Tagged Pointer features

  1. Tagged Pointer is used to store small objects, such as NSNumber and NSDate
  2. The Tagged Pointer value is no longer an address, but a real value. So, it’s not really an object anymore, it’s just a normal variable in an object’s skin. Therefore, its memory is not stored in the heap and does not require malloc and free.
  3. Three times more efficient at memory reads and 106 times faster at creation.

Why Tagged Pointer

The iPhone5s has a 64-bit processor. For 64-bit applications, the length of our data type is cpu-dependent.

This results in some objects taking up twice as much memory.
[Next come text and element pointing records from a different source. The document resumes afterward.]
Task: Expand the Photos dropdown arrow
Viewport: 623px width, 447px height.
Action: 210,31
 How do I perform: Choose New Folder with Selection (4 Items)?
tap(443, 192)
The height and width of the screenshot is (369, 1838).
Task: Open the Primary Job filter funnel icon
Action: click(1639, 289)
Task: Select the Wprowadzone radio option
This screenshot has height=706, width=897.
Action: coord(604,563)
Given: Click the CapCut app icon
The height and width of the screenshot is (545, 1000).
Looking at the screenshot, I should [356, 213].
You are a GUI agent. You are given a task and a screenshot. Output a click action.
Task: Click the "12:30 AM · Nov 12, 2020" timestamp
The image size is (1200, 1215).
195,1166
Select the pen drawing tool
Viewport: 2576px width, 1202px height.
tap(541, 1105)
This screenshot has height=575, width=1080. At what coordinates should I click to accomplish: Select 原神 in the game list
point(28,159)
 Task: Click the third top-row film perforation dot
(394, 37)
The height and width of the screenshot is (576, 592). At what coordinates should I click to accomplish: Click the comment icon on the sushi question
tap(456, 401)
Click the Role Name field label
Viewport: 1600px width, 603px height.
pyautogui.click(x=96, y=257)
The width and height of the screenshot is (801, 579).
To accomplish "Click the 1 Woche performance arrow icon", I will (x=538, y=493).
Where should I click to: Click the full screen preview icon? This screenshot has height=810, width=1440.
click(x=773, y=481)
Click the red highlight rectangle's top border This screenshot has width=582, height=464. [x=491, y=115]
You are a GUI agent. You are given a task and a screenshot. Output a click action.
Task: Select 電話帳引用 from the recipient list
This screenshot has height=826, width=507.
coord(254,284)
At the same time, maintaining objects in your program requires allocating memory, maintaining reference counts, and managing life cycles. Using objects adds to the burden of running your program.

Tagged Pointer

To address the memory footprint and efficiency issues mentioned above, Apple introduced Tagged Pointer. Since the value of the variables such as NSNumber and NSDate usually does not need 8 bytes of memory, take the integer as an example, the signed integer represented by 4 bytes can reach more than 2 billion (note: 2^31=2147483648, another 1 bit as a sign bit), which can be handled in most cases.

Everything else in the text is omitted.